TASK DIRECTIONS » Please reproduce the rows below word for word, everything from the first row down to and including the line containing "center [144, 272].".

Dataset entries:
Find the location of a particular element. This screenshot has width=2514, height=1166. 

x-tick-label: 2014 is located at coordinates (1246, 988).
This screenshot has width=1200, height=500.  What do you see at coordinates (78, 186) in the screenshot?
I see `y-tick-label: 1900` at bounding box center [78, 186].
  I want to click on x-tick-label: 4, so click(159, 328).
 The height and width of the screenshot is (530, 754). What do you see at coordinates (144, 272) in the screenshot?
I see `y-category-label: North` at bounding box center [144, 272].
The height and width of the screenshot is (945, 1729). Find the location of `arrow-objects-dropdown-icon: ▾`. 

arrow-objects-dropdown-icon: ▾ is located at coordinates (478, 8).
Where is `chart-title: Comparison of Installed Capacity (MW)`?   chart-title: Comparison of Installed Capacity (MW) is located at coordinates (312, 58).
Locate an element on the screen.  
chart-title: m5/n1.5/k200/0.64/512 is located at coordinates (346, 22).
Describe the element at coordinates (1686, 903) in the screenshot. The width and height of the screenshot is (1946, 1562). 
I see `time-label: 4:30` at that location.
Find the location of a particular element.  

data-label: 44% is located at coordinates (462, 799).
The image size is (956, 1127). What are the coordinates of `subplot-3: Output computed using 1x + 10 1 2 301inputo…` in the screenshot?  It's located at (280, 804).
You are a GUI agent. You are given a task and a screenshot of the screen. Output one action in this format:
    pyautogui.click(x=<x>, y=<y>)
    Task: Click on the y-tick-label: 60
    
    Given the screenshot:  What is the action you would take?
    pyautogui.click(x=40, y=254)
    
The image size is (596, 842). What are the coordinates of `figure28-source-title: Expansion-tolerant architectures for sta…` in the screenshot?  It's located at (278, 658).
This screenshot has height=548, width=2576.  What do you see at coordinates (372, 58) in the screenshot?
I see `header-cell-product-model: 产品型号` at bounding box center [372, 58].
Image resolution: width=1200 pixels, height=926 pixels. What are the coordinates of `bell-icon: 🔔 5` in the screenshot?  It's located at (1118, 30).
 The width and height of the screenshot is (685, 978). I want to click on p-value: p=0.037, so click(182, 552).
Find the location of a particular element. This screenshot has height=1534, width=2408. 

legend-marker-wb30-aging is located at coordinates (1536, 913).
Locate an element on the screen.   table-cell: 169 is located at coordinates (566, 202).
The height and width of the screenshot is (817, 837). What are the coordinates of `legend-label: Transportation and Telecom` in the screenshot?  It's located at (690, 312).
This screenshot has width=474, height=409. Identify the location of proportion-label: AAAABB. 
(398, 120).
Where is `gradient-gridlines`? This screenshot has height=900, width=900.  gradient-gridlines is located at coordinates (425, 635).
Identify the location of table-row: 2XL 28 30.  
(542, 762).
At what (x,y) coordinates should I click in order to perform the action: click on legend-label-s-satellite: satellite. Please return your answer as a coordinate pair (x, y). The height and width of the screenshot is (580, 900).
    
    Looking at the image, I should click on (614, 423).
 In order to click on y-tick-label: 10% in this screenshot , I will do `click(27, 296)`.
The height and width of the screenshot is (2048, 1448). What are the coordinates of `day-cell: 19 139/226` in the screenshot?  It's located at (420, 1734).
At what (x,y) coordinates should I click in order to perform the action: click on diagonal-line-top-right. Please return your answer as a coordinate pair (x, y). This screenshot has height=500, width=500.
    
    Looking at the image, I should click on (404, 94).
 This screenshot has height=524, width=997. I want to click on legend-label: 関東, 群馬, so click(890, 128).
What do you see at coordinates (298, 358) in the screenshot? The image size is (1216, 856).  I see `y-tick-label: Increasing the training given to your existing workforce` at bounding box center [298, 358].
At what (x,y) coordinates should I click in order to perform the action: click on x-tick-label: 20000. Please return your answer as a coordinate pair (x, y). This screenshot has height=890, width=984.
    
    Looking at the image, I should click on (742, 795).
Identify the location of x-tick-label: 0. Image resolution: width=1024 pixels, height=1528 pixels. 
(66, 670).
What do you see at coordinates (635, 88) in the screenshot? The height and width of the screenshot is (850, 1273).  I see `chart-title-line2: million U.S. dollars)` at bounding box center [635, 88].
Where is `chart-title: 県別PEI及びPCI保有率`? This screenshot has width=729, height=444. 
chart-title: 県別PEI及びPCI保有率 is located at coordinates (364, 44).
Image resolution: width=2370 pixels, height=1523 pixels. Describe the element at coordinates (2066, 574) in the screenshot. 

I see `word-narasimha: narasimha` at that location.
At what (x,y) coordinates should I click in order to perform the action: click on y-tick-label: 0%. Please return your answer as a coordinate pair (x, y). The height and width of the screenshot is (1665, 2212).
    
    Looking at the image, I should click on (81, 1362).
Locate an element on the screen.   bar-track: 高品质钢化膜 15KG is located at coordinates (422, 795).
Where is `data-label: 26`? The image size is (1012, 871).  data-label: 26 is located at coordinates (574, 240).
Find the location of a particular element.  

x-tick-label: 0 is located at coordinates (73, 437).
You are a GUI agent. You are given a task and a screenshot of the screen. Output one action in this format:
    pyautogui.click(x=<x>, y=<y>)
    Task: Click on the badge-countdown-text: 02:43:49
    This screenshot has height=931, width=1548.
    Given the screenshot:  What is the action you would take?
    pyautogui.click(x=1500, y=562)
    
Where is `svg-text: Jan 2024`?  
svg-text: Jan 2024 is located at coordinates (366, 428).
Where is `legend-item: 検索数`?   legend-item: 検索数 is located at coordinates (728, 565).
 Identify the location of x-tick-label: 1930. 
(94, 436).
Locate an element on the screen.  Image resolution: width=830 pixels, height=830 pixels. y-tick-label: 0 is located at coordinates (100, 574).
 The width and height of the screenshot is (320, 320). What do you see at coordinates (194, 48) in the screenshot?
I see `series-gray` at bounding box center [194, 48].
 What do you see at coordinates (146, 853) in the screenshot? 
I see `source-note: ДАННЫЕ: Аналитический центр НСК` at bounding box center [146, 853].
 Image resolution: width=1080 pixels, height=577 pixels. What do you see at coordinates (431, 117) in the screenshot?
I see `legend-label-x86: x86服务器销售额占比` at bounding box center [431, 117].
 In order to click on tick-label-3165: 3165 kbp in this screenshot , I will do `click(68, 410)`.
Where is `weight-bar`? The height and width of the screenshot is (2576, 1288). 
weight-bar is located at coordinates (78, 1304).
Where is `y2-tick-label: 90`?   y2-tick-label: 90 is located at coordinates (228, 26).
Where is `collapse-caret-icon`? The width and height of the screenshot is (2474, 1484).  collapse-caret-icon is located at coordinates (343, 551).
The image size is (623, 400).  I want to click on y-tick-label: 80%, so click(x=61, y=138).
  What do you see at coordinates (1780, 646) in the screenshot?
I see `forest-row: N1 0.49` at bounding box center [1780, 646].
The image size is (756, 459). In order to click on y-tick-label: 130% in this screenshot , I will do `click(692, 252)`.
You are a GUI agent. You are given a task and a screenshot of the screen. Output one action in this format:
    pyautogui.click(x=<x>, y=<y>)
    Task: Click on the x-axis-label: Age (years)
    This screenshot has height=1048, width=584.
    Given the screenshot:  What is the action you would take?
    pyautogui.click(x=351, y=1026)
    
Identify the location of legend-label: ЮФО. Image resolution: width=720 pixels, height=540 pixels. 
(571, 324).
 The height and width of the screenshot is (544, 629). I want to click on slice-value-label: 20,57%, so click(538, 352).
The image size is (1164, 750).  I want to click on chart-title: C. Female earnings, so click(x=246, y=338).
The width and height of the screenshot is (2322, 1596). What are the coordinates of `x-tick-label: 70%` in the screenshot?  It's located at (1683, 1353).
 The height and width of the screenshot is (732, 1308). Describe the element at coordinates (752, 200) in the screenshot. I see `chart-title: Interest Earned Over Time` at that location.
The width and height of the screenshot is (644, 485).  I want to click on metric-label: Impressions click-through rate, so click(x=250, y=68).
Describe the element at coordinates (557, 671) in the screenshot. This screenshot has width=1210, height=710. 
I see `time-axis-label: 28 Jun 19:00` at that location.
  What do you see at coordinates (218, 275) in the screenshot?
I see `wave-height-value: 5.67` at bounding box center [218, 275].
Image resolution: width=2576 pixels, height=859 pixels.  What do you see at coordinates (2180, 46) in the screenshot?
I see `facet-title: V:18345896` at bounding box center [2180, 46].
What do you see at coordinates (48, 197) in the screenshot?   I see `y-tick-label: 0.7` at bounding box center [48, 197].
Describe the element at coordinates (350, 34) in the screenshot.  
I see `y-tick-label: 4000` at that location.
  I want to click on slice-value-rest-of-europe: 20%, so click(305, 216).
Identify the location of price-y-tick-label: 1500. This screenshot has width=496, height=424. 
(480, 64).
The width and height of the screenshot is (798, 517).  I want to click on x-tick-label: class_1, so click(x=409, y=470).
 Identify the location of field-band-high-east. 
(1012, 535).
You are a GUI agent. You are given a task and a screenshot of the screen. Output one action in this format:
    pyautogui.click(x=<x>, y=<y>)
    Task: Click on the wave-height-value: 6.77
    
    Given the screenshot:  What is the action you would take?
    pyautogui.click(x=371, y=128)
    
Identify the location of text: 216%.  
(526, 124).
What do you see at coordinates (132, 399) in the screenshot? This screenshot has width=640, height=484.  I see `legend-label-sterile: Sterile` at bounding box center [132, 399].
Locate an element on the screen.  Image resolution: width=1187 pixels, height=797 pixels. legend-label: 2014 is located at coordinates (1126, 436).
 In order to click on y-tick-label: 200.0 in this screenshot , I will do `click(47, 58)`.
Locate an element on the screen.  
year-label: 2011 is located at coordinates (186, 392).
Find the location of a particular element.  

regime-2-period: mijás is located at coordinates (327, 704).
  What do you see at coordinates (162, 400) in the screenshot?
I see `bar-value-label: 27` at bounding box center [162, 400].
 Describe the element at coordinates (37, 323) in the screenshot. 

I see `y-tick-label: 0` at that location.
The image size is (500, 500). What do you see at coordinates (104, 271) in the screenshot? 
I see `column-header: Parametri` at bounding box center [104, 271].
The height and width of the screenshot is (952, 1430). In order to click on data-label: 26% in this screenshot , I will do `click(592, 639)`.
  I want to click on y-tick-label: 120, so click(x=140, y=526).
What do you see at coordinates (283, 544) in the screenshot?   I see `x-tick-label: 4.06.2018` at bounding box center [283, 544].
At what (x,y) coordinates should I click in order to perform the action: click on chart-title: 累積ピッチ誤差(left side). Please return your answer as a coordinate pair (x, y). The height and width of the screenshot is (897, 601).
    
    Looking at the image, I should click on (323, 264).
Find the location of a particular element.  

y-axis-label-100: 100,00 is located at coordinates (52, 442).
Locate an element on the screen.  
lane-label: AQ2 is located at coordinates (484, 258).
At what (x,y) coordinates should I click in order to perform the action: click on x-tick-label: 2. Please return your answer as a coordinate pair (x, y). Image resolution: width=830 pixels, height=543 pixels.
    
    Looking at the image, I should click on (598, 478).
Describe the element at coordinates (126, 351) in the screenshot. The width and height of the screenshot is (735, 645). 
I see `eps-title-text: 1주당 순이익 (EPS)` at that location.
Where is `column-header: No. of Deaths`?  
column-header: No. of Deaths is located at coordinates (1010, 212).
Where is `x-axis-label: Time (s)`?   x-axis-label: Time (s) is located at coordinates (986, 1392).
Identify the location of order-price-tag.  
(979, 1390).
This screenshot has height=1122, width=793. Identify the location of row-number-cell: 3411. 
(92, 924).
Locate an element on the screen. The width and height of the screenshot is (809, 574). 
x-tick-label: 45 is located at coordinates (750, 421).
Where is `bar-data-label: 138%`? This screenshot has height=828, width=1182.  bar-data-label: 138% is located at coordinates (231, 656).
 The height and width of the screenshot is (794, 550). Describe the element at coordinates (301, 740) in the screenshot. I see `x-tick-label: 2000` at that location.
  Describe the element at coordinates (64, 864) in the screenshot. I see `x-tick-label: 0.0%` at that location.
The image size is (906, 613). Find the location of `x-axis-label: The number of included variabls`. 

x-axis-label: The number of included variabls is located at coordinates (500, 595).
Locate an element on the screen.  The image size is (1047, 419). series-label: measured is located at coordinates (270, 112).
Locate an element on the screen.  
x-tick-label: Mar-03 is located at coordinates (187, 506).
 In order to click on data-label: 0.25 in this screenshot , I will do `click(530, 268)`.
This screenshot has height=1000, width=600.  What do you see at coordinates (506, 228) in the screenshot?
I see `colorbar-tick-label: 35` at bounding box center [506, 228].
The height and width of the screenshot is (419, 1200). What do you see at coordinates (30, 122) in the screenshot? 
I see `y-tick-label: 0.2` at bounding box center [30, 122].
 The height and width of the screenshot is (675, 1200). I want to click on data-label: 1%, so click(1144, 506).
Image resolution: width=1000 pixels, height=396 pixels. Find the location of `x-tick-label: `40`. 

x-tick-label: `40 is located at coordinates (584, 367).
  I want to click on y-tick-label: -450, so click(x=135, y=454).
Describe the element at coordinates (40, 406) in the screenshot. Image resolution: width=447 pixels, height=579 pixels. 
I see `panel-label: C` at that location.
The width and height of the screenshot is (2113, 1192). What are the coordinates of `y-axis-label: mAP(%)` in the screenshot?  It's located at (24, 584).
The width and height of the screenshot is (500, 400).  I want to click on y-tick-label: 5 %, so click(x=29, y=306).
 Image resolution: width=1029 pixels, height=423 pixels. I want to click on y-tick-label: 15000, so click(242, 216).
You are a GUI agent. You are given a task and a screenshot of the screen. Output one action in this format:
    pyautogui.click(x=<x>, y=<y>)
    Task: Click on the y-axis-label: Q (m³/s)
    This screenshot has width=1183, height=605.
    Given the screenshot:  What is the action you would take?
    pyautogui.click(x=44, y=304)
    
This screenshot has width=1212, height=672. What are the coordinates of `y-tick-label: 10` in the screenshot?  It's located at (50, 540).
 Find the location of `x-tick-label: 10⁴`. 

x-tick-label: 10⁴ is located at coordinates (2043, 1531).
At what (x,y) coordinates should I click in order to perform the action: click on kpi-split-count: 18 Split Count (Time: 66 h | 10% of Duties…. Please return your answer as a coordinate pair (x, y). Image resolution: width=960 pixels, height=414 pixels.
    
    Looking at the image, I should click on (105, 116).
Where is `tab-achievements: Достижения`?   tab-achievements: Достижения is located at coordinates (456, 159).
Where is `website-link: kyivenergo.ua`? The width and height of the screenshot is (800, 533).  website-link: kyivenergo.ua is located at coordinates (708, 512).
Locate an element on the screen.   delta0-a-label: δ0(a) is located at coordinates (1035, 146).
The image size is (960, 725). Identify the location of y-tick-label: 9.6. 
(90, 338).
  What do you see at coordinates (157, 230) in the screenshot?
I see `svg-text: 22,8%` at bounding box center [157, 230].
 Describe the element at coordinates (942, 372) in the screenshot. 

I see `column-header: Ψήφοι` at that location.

RESULT FOR THIS EXERCISE »
Find the location of a particular element. This screenshot has width=2514, height=1166. 

x-tick-label: 2014 is located at coordinates (1246, 988).
This screenshot has width=1200, height=500.  What do you see at coordinates (78, 186) in the screenshot?
I see `y-tick-label: 1900` at bounding box center [78, 186].
  I want to click on x-tick-label: 4, so click(159, 328).
 The height and width of the screenshot is (530, 754). What do you see at coordinates (144, 272) in the screenshot?
I see `y-category-label: North` at bounding box center [144, 272].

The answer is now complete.